TASKS TO CARRY OUT ::
(1) Answer these questions from the abstract on spinal dural arteriovenous fistula:
(a) What are the prominent flow voids a consequence of?
(b) What did all patients undergo?
(c) Over what period were the cases analyzed?
(2) Carry on the abstract on spinal dural arteriovenous fistula from its last sentence.

::: READING TEXT

Purpose Spinal Dural Arteriovenous Fistula (SDAVF) is a rare acquired lesion that can impair spinal cord function. Early diagnosis is very important since the symptoms can be reversed if treated prior to irreversible cord ischemia or infarction. Characteristic features of the spinal MRI includes multi-leveled T2 hyperintensity in the spinal cord signifying cord edema and prominent flow voids in the extramedullary and intradural space from venous congestion. These prominent flow voids are commonly mistaken for primary vascular malformation. It is important to note that the flow voids are the consequence of venous congestion and not the site of fistulous shunting. The understanding of this disease process is pertinent in safe treatment planning. We aim to show that neither the distribution of flow voids nor the intramedullary findings are related to the location of the fistula.
Materials and Methods We retrospectively analyzed cases of SDAVFs in the last 2 years. All patients underwent clinical examination, MRI of the whole spine and spinal digital subtraction angiogram (DSA). We compared the level of the fistula based on the clinical presentation and MR images with that of the DSA findings.

::::::
::: SUPPLIED ENTRIES

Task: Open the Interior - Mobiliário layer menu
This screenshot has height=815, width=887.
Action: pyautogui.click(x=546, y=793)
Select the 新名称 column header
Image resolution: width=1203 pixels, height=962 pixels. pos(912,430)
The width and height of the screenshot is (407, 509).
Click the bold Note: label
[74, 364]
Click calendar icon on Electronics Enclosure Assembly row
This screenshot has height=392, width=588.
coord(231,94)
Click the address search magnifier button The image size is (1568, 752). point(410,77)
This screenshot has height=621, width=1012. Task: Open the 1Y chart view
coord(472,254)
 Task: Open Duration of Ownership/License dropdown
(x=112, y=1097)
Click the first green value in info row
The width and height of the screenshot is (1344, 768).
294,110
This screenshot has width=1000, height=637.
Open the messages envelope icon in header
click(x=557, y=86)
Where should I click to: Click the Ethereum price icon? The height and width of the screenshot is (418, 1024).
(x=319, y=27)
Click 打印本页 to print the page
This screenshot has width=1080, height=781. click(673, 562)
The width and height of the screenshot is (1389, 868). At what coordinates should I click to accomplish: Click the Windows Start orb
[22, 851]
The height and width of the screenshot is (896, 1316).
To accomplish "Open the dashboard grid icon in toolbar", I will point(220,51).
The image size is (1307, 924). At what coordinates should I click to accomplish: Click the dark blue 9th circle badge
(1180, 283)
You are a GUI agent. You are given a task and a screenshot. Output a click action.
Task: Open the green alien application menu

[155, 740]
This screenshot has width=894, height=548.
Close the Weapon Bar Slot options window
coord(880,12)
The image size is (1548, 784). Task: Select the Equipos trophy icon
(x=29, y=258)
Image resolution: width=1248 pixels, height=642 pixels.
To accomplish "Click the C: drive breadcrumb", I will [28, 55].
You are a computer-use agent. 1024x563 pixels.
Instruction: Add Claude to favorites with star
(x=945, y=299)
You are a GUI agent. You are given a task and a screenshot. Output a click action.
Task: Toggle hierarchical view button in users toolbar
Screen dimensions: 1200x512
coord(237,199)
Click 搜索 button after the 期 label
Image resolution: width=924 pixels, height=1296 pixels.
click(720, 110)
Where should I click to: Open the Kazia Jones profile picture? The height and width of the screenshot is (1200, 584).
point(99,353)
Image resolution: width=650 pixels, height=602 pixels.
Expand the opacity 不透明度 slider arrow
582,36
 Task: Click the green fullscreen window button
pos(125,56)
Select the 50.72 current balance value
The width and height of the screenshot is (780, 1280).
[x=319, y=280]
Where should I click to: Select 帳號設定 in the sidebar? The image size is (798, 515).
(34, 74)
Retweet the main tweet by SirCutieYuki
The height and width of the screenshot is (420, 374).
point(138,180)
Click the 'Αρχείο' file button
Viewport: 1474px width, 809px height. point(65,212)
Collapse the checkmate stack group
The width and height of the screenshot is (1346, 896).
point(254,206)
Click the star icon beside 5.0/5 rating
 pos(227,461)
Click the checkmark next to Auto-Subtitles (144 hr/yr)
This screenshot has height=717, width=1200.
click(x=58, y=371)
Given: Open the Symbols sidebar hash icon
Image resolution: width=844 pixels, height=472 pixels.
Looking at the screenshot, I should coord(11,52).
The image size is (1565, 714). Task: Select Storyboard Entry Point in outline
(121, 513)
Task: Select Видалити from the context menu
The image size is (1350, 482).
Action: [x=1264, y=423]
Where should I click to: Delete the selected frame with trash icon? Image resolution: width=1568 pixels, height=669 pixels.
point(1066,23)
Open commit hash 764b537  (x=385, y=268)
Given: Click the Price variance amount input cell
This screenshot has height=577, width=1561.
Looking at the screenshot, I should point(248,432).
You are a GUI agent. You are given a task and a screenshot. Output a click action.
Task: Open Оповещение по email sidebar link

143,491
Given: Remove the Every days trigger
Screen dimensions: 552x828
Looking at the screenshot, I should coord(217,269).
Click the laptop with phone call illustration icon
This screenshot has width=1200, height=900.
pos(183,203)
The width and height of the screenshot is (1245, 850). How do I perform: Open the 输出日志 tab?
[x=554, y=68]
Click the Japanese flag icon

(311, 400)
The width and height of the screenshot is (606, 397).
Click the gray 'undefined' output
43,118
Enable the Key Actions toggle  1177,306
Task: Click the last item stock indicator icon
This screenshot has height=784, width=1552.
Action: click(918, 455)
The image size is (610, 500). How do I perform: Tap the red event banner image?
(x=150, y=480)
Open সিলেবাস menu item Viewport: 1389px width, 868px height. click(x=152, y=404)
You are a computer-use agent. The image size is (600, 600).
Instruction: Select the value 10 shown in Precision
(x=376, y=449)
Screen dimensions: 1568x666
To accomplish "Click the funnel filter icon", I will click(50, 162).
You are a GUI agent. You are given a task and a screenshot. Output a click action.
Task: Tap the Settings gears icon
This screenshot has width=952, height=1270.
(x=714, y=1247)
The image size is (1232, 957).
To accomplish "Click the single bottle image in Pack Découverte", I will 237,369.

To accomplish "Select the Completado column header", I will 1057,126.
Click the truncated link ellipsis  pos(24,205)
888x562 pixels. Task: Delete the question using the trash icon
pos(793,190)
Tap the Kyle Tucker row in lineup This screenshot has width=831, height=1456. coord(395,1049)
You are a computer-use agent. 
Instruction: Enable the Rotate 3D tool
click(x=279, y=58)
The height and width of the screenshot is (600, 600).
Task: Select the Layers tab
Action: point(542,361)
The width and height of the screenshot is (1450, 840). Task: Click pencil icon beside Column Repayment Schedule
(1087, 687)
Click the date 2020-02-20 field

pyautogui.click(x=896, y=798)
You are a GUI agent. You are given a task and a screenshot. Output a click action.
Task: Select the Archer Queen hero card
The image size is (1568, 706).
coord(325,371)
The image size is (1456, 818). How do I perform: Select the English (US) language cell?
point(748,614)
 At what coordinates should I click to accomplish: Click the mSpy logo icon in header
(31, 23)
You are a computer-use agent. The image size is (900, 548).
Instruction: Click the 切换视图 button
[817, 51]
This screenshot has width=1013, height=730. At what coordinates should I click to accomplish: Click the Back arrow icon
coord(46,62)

::::::

RESPONSES FOR EACH TASK ::
(1)
(a) Venous congestion.
(b) A clinical examination, an MRI of the whole spine and a spinal digital subtraction angiogram (DSA).
(c) The last 2 years.

(2)
Results There were a total of 7 cases of SDAVFs. All patients presented with progressive myelopathy. Initial MRI showed extensive T2 hyperintensity in the spinal cord and flow voids in the extramedullary, intradural space. Subsequent DSA identified the location of the fistula ranging from the cranio-cervical junction to the sacral level. Clinical presentation and MRI findings were not predictive of location of fistula found on spinal DSA. In one case, the patient's time resolved MR angiography was able to localize the fistula which was later confirmed on spinal DSA.
Discussion SDAVFs represent an abnormal connection between the segmental dural arterial supply and the vein, which eventually drain into the perimedullary vein. This results in retrograde venous congestion in the spinal cord. This usually manifest as dilated perimedullary veins on MRI and T2 hyperintensity in spinal cord secondary to congestion and edema and clinically as progressive myelopathy. Since the spinal perimedullary venous system is an integrated system, congestion secondary to SDAVF at any spinal level can result in venous congestion of the spinal cord. Hence, the venous congestion is the consequence and not the cause and result in the characteristic clinical and MRI presentations. Only spinal DSA accurately demonstrate the fistula location. Standard contrast-enhanced MR angiography in combination with MRI has been shown recently to increase accuracy of fistula localization.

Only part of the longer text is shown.